_Text segment_
Start of Block
My first visit to a gynaecologist’s office was around a decade ago. It was not for me: A friend of mine had missed her period and was worried that she was pregnant. We booked an appointment with a top gynaecologist in the small town we lived in and walked confidently into her office — two unmarried women, working in the media, seemingly in control of their lives, and their bodies. Inside the doctor’s chambers, our sass was punctured. The doctor, a soft-spoken woman who spoke perfect English, asked my friend, “Are you married?” “No, but…” Before my friend could proceed, the doctor went on to list the possibilities behind her delayed period. She spoke so fast and stoically that we barely got a word in, the fact that she was joined by an assistant devoid of any expression didn’t help matters either. The doctor came up with a diagnosis without so much as touching my friend, and sent us packing but not before asking again: “You’re not married, right?” Once outside, both of us let out the breath we had been holding throughout, looked at each other and said, almost in unison, “Dude, what was that!”
My friend never bought the prescribed medicines and mercifully, got her period within the next two days. It’s been a decade and I still shudder to think what might have happened if my friend had been pregnant and taken those medicines. Did it not occur to the doctor, even once, that an unmarried woman in her mid-20s could have sex? And if this is how she left the two of us feeling, what would be the fate of teenage girls who had the misfortune of visiting her?
The interaction took place ages ago, in a tier-2 city, but the reality is not very different in the so-called cosmopolitan centres either. Conversations among any group of young women would reveal the horrors that are visited upon an unmarried woman visiting a gynaecologist. There seems to be no end to their fixation with our marital status. Recently, one even wrote a long thread on Twitter on why marital status was essential information, panning “woke” women for raising “unnecessary” hue and cry. Every now and then, a list of “ethical” gynaecologists who only treat you for your specific problems without checking your hands for a wedding ring, does the rounds. Isn’t it sad, the fact that such doctors are exceptions instead of being the rule? It must also be mentioned that most of these doctors are not exactly affordable so where are women from less privileged families supposed to go? Not everyone has Rs 2,500 to spend on not being asked an uncomfortable and absolutely irrelevant question. And did I mention that even a princely sum won’t spare the probing into your personal life? A fancy gynaecologist I went to last year for general sexual wellness did not ask me about my sex life but only because her assistant outside had already done so, helpfully writing in my form: Unmarried (SA). No, those two letters do not stand for South Africa.
All this despite my privilege. One can imagine why not-so-privileged young girls try to terminate their pregnancies with unscientific DIY methods, sometimes with fatal consequences — because they could not find a doctor who would end their suffering with a simple procedure just because they are not married.
One can’t help but marvel at the world of difference in the attitude of doctors towards women who are married and those who are not.
The small-town doctor that I mentioned before is great apparently. Two of my close friends have had their babies through her and they couldn’t rave enough about how great and understanding she was. Why did the same understanding not extend to women who were unmarried and did not want a baby, I wondered. How are both sets of demographics so different?
In light of such unsavoury memories, the recent Supreme Court verdict making it clear that women pregnant up to 24 weeks have the right to safe termination of pregnancy, no questions asked, has far-reaching consequences. The top court unequivocally stating that “it is the right of every woman to make safe reproductive choices without any outside interference” will come as a relief to many of us. Because is this not what we have been crying hoarse about all along? Please let us be in charge of our bodies, thank you very much.
Now with the Supreme Court on our side, can we also request medical associations to conduct a refresher course for gynaecologists and bring them out from under the rock where so many of them seem to have been living?
End of Block
_Extracted material_
Start of Block
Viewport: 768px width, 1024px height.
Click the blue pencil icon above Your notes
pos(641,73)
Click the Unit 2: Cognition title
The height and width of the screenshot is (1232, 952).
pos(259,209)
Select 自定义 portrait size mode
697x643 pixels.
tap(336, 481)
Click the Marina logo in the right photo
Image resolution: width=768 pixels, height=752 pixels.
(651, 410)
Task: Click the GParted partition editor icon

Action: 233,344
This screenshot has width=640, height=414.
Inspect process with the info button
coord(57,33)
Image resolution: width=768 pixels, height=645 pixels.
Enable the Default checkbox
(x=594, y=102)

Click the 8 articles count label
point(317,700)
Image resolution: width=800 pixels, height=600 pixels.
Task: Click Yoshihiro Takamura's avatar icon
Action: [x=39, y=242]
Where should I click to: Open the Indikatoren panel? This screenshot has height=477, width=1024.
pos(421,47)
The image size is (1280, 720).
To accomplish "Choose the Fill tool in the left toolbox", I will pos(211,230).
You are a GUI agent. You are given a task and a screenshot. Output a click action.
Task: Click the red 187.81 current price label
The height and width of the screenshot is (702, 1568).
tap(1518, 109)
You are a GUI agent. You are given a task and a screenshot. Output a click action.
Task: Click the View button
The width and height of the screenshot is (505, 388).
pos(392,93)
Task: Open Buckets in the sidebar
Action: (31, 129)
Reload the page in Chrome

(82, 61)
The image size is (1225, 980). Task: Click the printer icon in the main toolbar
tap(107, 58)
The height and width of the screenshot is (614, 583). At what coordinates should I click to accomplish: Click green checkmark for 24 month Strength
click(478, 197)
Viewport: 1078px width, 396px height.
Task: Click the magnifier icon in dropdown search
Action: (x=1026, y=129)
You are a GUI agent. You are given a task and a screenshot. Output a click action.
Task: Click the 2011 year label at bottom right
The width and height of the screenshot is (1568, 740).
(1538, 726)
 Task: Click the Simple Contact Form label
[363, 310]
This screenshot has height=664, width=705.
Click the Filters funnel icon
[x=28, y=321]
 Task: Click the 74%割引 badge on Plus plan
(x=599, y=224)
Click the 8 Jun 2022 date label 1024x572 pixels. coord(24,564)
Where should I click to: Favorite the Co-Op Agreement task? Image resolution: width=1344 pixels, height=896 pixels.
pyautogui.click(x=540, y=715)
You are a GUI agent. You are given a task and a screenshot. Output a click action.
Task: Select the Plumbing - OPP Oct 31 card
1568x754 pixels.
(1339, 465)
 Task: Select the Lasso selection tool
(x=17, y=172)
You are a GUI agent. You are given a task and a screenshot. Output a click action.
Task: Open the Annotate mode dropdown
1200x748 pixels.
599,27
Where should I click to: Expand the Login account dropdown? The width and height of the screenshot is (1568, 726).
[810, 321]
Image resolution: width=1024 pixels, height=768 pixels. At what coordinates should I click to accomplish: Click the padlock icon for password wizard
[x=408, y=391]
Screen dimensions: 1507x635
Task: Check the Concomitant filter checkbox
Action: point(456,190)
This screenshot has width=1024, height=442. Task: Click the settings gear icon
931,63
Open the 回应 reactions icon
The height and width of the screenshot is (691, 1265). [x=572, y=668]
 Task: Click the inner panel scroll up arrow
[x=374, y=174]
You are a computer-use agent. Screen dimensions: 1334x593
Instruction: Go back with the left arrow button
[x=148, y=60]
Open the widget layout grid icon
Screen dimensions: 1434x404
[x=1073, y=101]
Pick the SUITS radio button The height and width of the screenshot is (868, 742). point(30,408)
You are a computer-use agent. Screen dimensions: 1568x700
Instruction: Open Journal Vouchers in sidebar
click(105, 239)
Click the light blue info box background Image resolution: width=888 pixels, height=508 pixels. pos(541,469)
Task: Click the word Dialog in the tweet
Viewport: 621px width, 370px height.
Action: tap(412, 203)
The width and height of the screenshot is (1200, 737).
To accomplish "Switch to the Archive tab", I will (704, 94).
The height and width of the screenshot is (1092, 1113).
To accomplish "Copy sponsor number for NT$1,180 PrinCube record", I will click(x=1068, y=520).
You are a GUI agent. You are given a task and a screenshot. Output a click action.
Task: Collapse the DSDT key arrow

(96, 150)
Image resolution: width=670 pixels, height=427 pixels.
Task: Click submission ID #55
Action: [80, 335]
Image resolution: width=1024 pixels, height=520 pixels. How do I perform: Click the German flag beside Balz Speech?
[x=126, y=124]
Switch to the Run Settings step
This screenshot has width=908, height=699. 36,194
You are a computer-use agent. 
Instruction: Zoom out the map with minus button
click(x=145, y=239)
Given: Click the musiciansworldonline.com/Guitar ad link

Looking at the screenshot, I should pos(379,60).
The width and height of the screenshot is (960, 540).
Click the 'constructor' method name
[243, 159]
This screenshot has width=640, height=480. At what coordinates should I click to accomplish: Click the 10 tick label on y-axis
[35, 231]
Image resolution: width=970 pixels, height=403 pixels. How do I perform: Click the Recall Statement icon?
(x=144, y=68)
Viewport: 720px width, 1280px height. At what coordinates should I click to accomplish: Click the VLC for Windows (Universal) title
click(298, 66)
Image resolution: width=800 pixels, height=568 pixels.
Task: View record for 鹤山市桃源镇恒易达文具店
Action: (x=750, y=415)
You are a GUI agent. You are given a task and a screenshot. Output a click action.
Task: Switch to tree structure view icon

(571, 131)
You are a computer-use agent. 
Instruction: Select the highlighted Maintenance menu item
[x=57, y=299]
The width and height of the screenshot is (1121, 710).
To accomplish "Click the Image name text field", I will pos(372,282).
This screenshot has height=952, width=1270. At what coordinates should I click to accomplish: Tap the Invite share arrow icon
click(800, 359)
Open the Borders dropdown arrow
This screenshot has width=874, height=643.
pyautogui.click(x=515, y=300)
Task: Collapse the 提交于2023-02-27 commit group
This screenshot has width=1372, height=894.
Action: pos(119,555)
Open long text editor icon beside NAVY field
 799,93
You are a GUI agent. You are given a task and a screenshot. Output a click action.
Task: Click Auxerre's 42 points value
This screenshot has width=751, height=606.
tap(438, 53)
End of Block
_Task description_
Revise the essay about gynecologists and unmarried women: begin at the words "In light of" and stop after "have been living?", replacing "Supreme Court" with "apex court".

_Answer to the exercise_
In light of such unsavoury memories, the recent apex court verdict making it clear that women pregnant up to 24 weeks have the right to safe termination of pregnancy, no questions asked, has far-reaching consequences. The top court unequivocally stating that “it is the right of every woman to make safe reproductive choices without any outside interference” will come as a relief to many of us. Because is this not what we have been crying hoarse about all along? Please let us be in charge of our bodies, thank you very much.
Now with the apex court on our side, can we also request medical associations to conduct a refresher course for gynaecologists and bring them out from under the rock where so many of them seem to have been living?